Dubai may write off $1 billion DIFC loan
Dubai, August 13, 2010
Dubai government may write off its $1 billion loan to state-owned DIFC Investments in exchange for shares and infuse additional capital of $600 million to help the struggling group restructure its debt pile, JP Morgan Securities said in a research note.
DIFC Investments (DIFCI), the parent of Dubai's tax-free business hub DIFC, has been grappling with a debt pile of more than $3 billion, hurt mainly by a fall in the value of its investments.
'A key belief associated with a positive outcome for DIFCI's sukuk holders is an assumption of support by the government,' JP Morgan analyst Zafar Nazim said.
Nazim upgraded DIFC Investment's Islamic bond maturing in 2010 to 'neutral' from 'underperform', citing the restructuring programme and asset sale plans.
'These sukuk though appear fully valued after the recent rally and we would be buyers of (the Islamic bond) if the sukuk were to dip to the mid-70s,' Nazim said.

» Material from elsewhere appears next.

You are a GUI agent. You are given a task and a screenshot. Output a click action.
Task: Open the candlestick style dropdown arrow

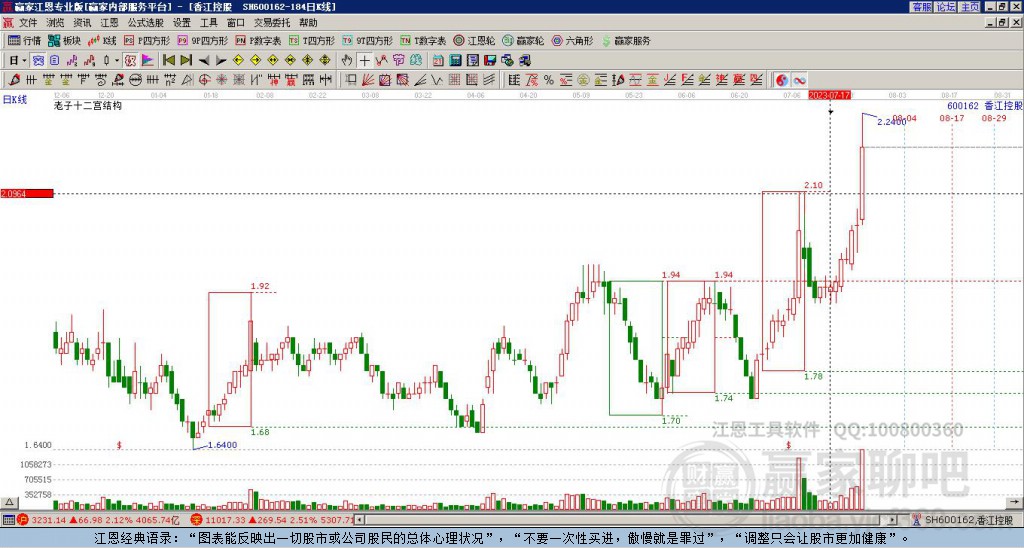click(x=117, y=61)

Any support from the government will depend on Dubai's own financial position in 2012, DIFCI's operating performance and management's success in the restructuring programme, he added.

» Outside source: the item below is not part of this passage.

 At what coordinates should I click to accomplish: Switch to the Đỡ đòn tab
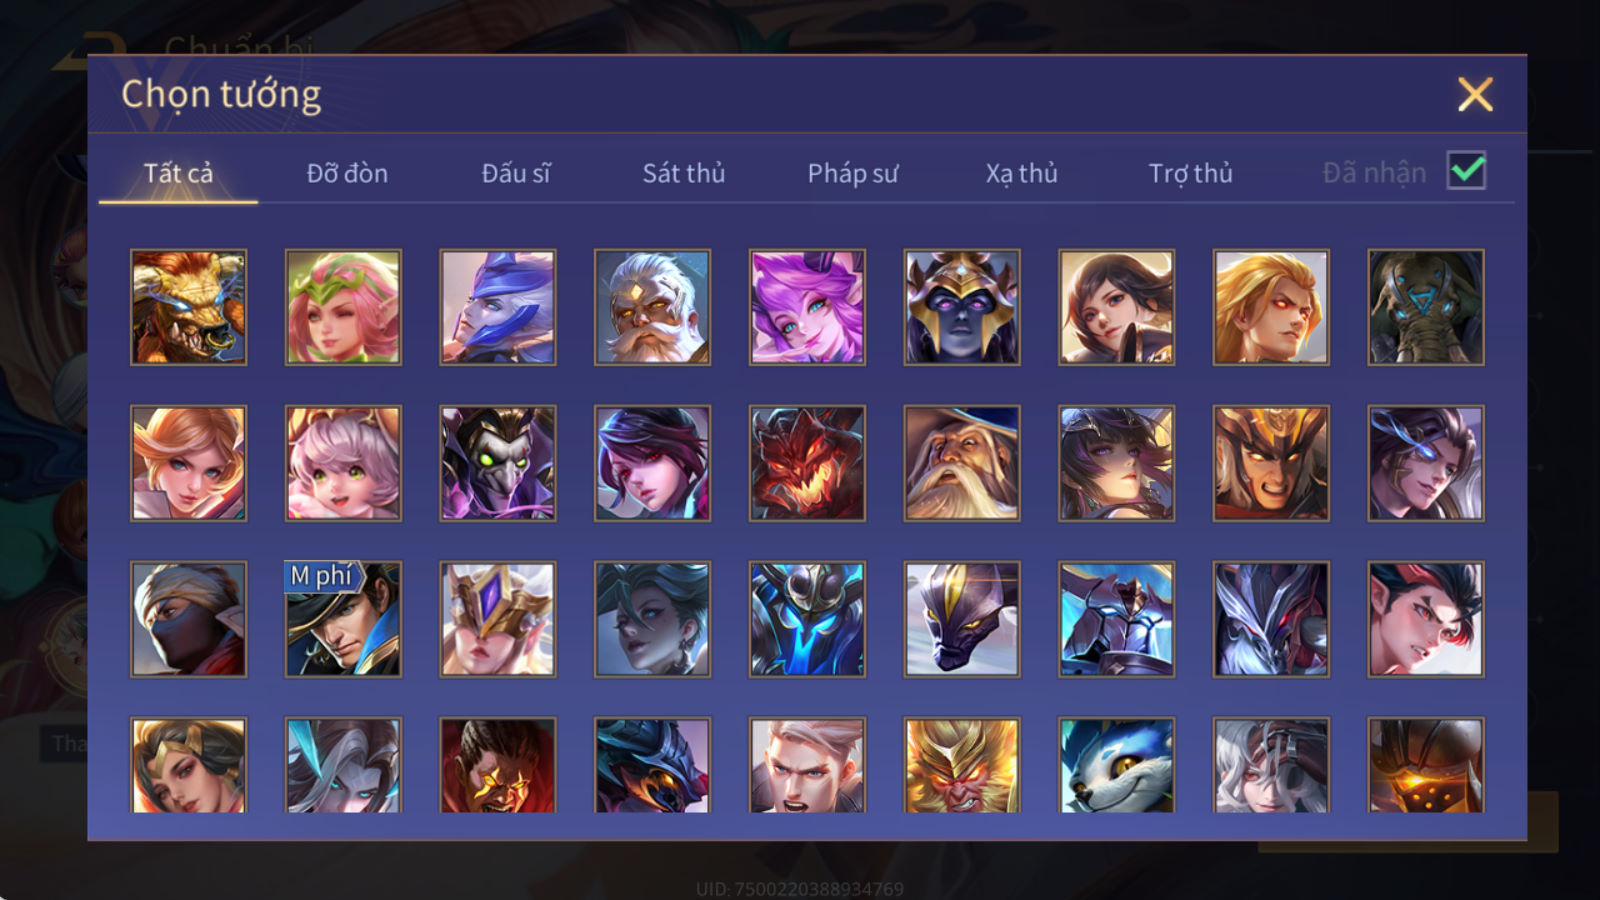pos(347,173)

Dubai is restructuring debt at its flagship conglomerates in the wake of a property market collapse and the financial crisis.
The emirate is labouring under more than $100 billion of debt, including $14.4bn in bank debt linked to state-owned Dubai World.
JP Morgan values DIFC Investments assets at about $2.4 billion and said the company's assets provide 'significant coverage' over debt.
Nazim said he expects the firm to raise about $900 million from its sale of non-core assets and sees a debt level of $400 million to $700 million as a 'sustainable level'.